TEXT PASSAGE =>
[llvm-dev] [RFC][HIPSPV] Emitting HIP device code as SPIR-V

[Henry Linjamäki via llvm-dev]

Hi all,

HIP is a C++ Runtime API and kernel language that allows developers to
create portable applications for AMD and NVIDIA GPUs from a single
source code [0]. There are also projects for running HIP code on Intel
GPU platforms via the Intel Level Zero API [1] called HIPLZ [3] and
HIPCL [2], which runs HIP programs in OpenCL devices with certain
advanced features supported. Both of these backends consume SPIR-V
binaries.

We are proposing a patch set to be upstreamed that enables SPIR-V
emission through the HIP code path. The end goal of the patches to be
submitted is to emit SPIR-V binaries from HIP device code so it can be
embedded into executables for OpenCL-like environments (at least for
starters). Our current focus is on the two above-mentioned projects,
HIPCL and HIPLZ which are both work-in-progress HIP
implementations. They itself do not consume SPIR-V, but the device
binaries are handed over to the OpenCL and Intel Level Zero APIs,
respectively.

DATA SHOWN =>
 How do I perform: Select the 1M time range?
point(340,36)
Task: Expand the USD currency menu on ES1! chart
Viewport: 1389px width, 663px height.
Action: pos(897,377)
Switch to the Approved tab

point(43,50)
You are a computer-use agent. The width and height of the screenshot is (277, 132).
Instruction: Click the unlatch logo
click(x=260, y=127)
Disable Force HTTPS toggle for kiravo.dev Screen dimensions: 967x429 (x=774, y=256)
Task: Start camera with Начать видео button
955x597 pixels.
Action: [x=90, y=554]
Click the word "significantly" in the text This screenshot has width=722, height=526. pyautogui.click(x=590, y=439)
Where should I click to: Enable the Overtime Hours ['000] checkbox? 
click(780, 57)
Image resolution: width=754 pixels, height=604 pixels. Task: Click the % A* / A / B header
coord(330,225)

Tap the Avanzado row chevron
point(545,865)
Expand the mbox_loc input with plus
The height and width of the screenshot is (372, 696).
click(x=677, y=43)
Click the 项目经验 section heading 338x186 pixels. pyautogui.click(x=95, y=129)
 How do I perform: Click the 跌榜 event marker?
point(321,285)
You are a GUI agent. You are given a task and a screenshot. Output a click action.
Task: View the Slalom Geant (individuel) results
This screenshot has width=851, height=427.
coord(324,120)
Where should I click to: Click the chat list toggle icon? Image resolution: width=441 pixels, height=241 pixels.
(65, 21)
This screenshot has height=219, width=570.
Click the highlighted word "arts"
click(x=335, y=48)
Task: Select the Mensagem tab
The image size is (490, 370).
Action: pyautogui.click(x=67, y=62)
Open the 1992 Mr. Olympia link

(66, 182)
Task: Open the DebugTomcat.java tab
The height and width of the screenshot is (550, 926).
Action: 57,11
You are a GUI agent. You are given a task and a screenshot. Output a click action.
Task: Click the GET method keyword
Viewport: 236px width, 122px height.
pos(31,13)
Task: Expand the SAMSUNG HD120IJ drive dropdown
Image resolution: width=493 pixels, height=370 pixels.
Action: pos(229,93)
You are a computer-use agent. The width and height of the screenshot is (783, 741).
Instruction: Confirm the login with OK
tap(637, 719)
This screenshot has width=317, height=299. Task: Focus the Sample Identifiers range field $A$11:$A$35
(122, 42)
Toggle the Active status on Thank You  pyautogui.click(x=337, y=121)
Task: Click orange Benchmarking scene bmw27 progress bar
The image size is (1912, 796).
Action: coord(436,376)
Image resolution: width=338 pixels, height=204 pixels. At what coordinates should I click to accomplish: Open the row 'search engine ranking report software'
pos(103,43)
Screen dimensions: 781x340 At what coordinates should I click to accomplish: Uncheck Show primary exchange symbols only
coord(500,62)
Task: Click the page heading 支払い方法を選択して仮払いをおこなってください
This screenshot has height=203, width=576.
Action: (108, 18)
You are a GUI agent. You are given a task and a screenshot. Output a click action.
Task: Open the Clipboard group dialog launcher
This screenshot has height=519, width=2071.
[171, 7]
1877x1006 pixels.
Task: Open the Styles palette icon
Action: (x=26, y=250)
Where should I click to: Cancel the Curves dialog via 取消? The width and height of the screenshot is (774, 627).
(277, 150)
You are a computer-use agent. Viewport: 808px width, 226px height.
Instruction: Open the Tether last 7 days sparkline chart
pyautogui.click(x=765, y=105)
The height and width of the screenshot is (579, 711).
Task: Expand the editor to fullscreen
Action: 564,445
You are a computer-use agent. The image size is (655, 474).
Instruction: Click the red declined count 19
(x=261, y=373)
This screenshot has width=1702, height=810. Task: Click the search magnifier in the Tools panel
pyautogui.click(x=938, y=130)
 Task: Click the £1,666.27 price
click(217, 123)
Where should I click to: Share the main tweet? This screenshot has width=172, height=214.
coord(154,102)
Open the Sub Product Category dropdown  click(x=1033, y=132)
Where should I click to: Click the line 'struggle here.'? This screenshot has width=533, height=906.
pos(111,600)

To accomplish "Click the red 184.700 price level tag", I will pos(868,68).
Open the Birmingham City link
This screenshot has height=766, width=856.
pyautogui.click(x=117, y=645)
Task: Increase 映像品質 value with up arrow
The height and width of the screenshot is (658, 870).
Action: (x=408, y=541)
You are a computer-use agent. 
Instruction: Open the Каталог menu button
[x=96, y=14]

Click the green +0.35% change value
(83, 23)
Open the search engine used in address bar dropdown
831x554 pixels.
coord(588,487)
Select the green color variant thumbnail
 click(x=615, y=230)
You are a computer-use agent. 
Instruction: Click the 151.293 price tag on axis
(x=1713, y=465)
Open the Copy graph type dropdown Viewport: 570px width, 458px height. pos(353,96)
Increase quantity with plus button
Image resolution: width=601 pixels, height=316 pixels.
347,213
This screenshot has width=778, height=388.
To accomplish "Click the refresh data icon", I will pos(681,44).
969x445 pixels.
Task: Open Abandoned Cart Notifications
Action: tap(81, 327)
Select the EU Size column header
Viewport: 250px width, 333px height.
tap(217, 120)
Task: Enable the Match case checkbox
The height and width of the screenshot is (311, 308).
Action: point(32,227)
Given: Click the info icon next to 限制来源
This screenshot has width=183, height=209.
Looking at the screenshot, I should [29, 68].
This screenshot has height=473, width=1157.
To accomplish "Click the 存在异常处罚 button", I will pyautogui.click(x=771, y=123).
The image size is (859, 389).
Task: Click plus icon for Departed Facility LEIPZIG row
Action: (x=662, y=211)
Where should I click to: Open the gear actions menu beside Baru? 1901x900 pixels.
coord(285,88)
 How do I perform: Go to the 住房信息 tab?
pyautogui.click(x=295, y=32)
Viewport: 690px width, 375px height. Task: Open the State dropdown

EXERCISE TASK 1 =>
In the HIPSPV post:
(a) For which two makers' GPUs does HIP let developers build portable applications from a single source code?
(b) Through which API does HIPLZ run HIP code on Intel GPU platforms?
(c) What do the proposed patches ultimately aim to emit from HIP device code?
EXERCISE TASK 2 => Rewrite the HIPSPV post from "We are proposing" up to and including "respectively.", putting "experimental" in place of "work-in-progress".

COMPLETE RESPONSE 1 =>
(a) AMD and NVIDIA
(b) The Intel Level Zero API
(c) SPIR-V binaries

COMPLETE RESPONSE 2 =>
We are proposing a patch set to be upstreamed that enables SPIR-V
emission through the HIP code path. The end goal of the patches to be
submitted is to emit SPIR-V binaries from HIP device code so it can be
embedded into executables for OpenCL-like environments (at least for
starters). Our current focus is on the two above-mentioned projects,
HIPCL and HIPLZ which are both experimental HIP
implementations. They itself do not consume SPIR-V, but the device
binaries are handed over to the OpenCL and Intel Level Zero APIs,
respectively.